Through a call to a wrong number, hedge fund manager Mark Baum is brought into the mix. Like all four leads, Steve Carell is playing a fictionalized version of a real person. His team is incredulous but the Dudley Do-Right of the shady deals business wants Burry's predictions to be true. It'll give the moralistic Baum more ammunition to root out greed and stupidity amongst those who hold millions of lives in thrall. He soon finds out that greed and stupidity is the norm fuelling his campaign even more. Rounding out the bloodhounds on the scent of getting hugely rich by anticipating a colossal crash are the two neophyte investors, Charlie (John Magaro) and Jamie (Finn Wittrock). At first they falter trying to get a place on the big boys' table but their thinking is sound and with the help of retired banker Ben Rickert (Brad Pitt), they start putting a lucrative deal in place. Pitt plays the moral centre of the movie in that he is disgusted by the pair's blatant disregard for the consequences of what they stand to make a fortune from – the degradation of millions and the loss of homes, capital and in some cases, life.

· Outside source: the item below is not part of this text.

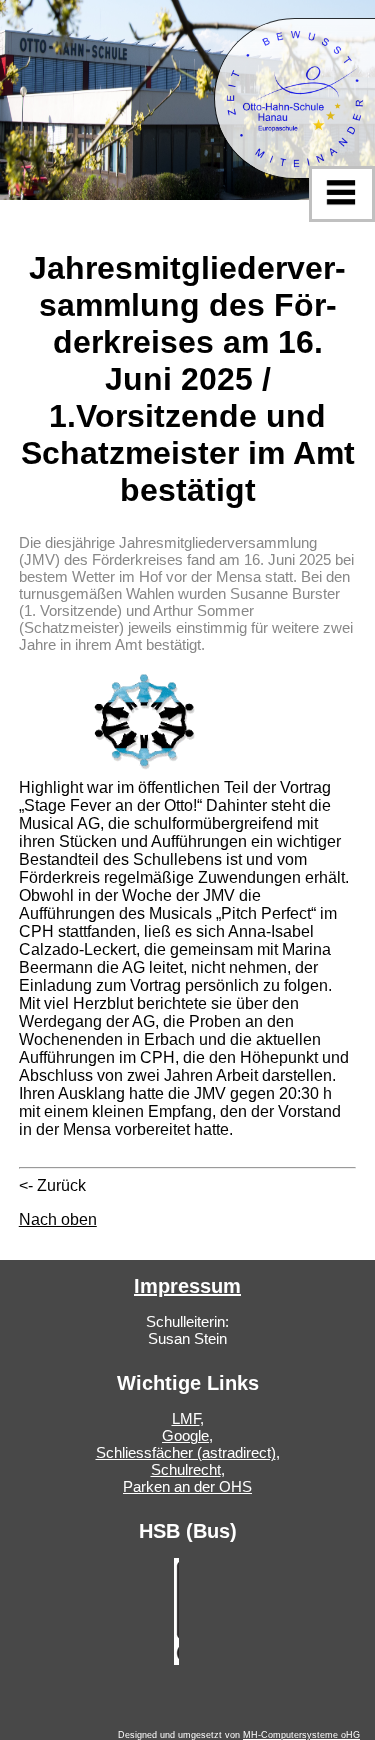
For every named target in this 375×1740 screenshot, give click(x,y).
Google (185, 1435)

If a movie has its cake and eats it, it's The Big Short. It manages to shed some light on a barren place of obfuscation, black velvet, whispers and smoke and it does it in a bravura style. This movie skips seemingly unmoored as it enlightens. I didn't feel like I could challenge Gordon Gecko after seeing it but I did feel that I'd learned something and that the metaphors used were solid. Industries use jargon to isolate and befuddle outsiders. See Edward Norton's boss in Fight Club for a prime example of a man taken in by his job's jargon. My favourite on this topic is the jargon Apple uses (Apple Desktop Cinema Display) to describe 'the screen'. Why call it a pooh when you can call it an 'Armitage Shanks interface defecation scenario'? Thanks to Chris Morris' The Day Today for that gem. Each one of the celebrity metaphor explainers is clear, concise and entertaining and you come away from the movie thinking you are a little (not too much, but a little) more informed. The Big Short is a fascinating and informative movie that won't snag Best Picture at the upcoming Oscars but it is lovely to see it on the same sofa as the big hitters. That it's really funny in places is a lovely surprise. It's well worth checking out.